Plugin: Human-readable document type

Purpose

Use this plugin if you need to curate the file type names that are recorded for documents, if presenting file type information in facets or result summaries.

The file type metadata produced by the crawler does not produce nice labels for detected filetypes, or apply any logical groupings when assigning the type.

If used for faceted navigation, this results is a file type facet that is not very useful, resulting in choices like text/html, doc, docx.

This plugin produces an alternate file type metadata field that is much better suited to use in faceted navigation and search results display, and also includes additional intelligence when detecting the file types. The plugin also provides configuration options that allows you to override and define file type labels and groupings.

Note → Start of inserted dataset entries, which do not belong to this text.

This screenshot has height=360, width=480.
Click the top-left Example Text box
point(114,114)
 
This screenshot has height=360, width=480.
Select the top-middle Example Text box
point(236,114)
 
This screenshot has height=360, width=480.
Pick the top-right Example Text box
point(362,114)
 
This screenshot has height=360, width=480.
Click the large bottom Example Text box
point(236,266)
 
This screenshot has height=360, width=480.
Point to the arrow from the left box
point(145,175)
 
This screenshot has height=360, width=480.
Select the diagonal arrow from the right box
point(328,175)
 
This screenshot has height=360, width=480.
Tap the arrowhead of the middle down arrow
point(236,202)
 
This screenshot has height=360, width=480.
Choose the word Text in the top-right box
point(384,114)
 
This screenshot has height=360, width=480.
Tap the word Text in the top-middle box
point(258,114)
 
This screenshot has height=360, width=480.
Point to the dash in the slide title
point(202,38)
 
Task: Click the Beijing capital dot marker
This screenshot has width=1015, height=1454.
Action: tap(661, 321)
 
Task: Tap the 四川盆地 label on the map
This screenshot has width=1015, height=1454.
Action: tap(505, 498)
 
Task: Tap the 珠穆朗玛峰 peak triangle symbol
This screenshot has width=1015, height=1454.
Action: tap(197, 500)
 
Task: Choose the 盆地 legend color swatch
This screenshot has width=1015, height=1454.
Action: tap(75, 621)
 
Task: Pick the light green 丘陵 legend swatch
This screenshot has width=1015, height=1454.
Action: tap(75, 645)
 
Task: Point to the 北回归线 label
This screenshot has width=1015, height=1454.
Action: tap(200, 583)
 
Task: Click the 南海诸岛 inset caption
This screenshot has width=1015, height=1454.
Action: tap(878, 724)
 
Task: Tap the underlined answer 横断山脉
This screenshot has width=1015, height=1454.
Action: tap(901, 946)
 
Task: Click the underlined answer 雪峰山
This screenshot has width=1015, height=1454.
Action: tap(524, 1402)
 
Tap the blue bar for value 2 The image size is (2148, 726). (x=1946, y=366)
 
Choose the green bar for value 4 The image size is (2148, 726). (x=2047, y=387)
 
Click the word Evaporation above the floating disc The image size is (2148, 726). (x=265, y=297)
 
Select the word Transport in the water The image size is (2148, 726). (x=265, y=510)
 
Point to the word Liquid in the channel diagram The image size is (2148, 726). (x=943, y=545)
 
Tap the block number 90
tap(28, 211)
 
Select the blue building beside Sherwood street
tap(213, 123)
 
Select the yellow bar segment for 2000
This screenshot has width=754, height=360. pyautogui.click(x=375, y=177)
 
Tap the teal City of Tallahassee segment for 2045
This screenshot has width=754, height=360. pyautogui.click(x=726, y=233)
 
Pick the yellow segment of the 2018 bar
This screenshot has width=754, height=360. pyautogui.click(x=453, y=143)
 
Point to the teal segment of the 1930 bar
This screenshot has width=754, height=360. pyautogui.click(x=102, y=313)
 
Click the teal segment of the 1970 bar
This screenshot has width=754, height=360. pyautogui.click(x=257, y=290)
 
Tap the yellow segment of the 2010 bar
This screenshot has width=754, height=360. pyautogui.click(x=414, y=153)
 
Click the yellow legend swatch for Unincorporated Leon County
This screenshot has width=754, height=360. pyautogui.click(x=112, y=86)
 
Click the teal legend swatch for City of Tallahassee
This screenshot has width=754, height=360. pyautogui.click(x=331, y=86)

By default, the plugin uses the discovered type to attach sensible labels and group the types as follows:

Discovered by Tika Saved in metadata

text/html

HTML

application/json

JSON

application/xml

XML

text/csv

CSV

image/jpeg

JPEG

application/vnd.ms-excel

Excel

application/vnd.openxmlformats-officedocument.spreadsheetml.sheet

Excel

application/msword

Word

application/vnd.openxmlformats-officedocument.wordprocessingml.document

Word

application/vnd.ms-powerpoint

PowerPoint

application/vnd.openxmlformats-officedocument.presentationml.slideshow

PowerPoint

application/pdf

PDF

application/zip

ZIP

application/rtf

RTF

The Discovered by Tika value is equivalent to the Parameter 1 value when setting the File type to assign configuration option. The Saved in metadata value is equivalent to value you define for the File type to assign configuration option. e.g. the first entry in this table is equivalent to a plugin configuration key of:

Configuration key name Parameter 1 Value

File type to assign

text/html

HTML

Users can override any type and/or add definitions to the table.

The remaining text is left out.